**TASK DESCRIPTION**
Copy every line of the data below word for word, keeping the original order.

Entries for locating text and elements:
--------------------------------

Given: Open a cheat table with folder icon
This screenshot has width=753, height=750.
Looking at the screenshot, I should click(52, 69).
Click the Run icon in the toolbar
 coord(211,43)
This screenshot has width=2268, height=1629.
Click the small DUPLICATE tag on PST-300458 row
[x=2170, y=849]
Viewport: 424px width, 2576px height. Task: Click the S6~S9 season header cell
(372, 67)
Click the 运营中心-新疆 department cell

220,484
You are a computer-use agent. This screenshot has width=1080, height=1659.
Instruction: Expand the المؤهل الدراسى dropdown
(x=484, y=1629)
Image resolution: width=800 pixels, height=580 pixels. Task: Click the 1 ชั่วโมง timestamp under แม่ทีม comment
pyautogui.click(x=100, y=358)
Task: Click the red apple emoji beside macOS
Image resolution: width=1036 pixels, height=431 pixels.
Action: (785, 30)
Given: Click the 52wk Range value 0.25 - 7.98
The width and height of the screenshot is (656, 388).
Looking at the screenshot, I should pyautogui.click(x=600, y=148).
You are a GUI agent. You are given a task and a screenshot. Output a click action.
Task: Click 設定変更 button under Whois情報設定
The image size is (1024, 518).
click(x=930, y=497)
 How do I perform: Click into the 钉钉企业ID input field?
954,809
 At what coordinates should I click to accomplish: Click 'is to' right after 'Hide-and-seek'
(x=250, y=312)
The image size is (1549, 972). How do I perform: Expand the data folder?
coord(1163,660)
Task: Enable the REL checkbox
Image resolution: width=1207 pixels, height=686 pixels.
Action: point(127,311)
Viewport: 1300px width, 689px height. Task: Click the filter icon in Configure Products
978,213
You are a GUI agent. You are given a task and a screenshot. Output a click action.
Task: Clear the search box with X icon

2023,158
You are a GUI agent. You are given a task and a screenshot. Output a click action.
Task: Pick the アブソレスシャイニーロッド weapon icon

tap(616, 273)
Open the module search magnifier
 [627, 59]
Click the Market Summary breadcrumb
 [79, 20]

--------------------------------

**ANSWER TO THIS PROBLEM**
Given: Open a cheat table with folder icon
This screenshot has width=753, height=750.
Looking at the screenshot, I should click(52, 69).
Click the Run icon in the toolbar
 coord(211,43)
This screenshot has width=2268, height=1629.
Click the small DUPLICATE tag on PST-300458 row
[x=2170, y=849]
Viewport: 424px width, 2576px height. Task: Click the S6~S9 season header cell
(372, 67)
Click the 运营中心-新疆 department cell

220,484
You are a computer-use agent. This screenshot has width=1080, height=1659.
Instruction: Expand the المؤهل الدراسى dropdown
(x=484, y=1629)
Image resolution: width=800 pixels, height=580 pixels. Task: Click the 1 ชั่วโมง timestamp under แม่ทีม comment
pyautogui.click(x=100, y=358)
Task: Click the red apple emoji beside macOS
Image resolution: width=1036 pixels, height=431 pixels.
Action: (785, 30)
Given: Click the 52wk Range value 0.25 - 7.98
The width and height of the screenshot is (656, 388).
Looking at the screenshot, I should pyautogui.click(x=600, y=148).
You are a GUI agent. You are given a task and a screenshot. Output a click action.
Task: Click 設定変更 button under Whois情報設定
The image size is (1024, 518).
click(x=930, y=497)
 How do I perform: Click into the 钉钉企业ID input field?
954,809
 At what coordinates should I click to accomplish: Click 'is to' right after 'Hide-and-seek'
(x=250, y=312)
The image size is (1549, 972). How do I perform: Expand the data folder?
coord(1163,660)
Task: Enable the REL checkbox
Image resolution: width=1207 pixels, height=686 pixels.
Action: point(127,311)
Viewport: 1300px width, 689px height. Task: Click the filter icon in Configure Products
978,213
You are a GUI agent. You are given a task and a screenshot. Output a click action.
Task: Clear the search box with X icon

2023,158
You are a GUI agent. You are given a task and a screenshot. Output a click action.
Task: Pick the アブソレスシャイニーロッド weapon icon

tap(616, 273)
Open the module search magnifier
 [627, 59]
Click the Market Summary breadcrumb
 [79, 20]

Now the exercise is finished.